Xihe: A 3D Vision-based Lighting Estimation Framework for Mobile Augmented Reality
This work addresses the problem of enabling photorealistic rendering in mobile AR applications, which is incremental as it builds on existing 3D vision advancements to improve accuracy and speed.
The paper tackles the challenge of real-time omnidirectional lighting estimation for mobile augmented reality by developing Xihe, an edge-assisted framework that uses 3D vision and novel sampling techniques, achieving 9.4% better accuracy than a state-of-the-art neural network and processing times as fast as 20.67ms per estimation.

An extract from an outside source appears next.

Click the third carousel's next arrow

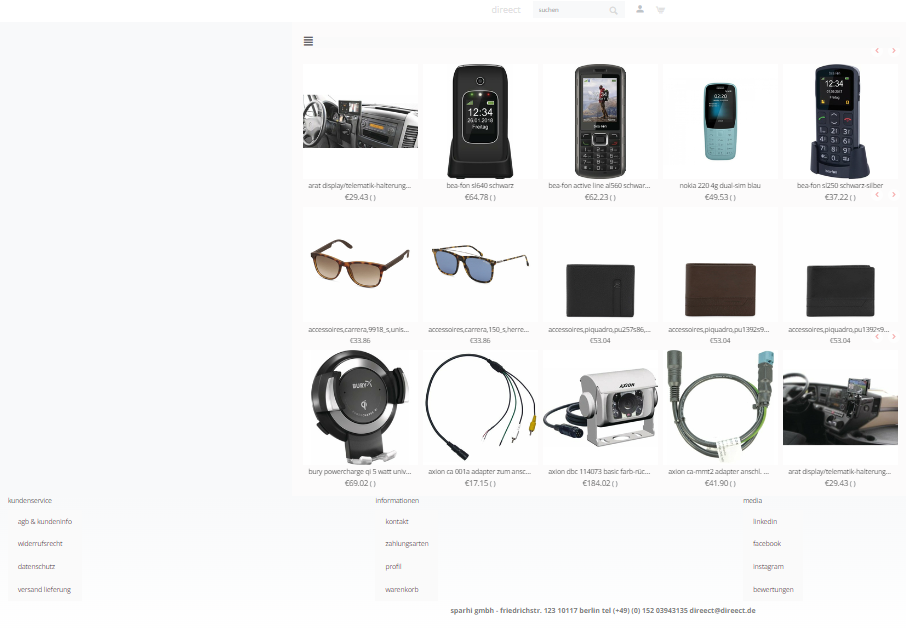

Omnidirectional lighting provides the foundation for achieving spatially-variant photorealistic 3D rendering, a desirable property for mobile augmented reality applications. However, in practice, estimating omnidirectional lighting can be challenging due to limitations such as partial panoramas of the rendering positions, and the inherent environment lighting and mobile user dynamics. A new opportunity arises recently with the advancements in mobile 3D vision, including built-in high-accuracy depth sensors and deep learning-powered algorithms, which provide the means to better sense and understand the physical surroundings. Centering the key idea of 3D vision, in this work, we design an edge-assisted framework called Xihe to provide mobile AR applications the ability to obtain accurate omnidirectional lighting estimation in real time. Specifically, we develop a novel sampling technique that efficiently compresses the raw point cloud input generated at the mobile device. This technique is derived based on our empirical analysis of a recent 3D indoor dataset and plays a key role in our 3D vision-based lighting estimator pipeline design. To achieve the real-time goal, we develop a tailored GPU pipeline for on-device point cloud processing and use an encoding technique that reduces network transmitted bytes. Finally, we present an adaptive triggering strategy that allows Xihe to skip unnecessary lighting estimations and a practical way to provide temporal coherent rendering integration with the mobile AR ecosystem. We evaluate both the lighting estimation accuracy and time of Xihe using a reference mobile application developed with Xihe's APIs. Our results show that Xihe takes as fast as 20.67ms per lighting estimation and achieves 9.4% better estimation accuracy than a state-of-the-art neural network.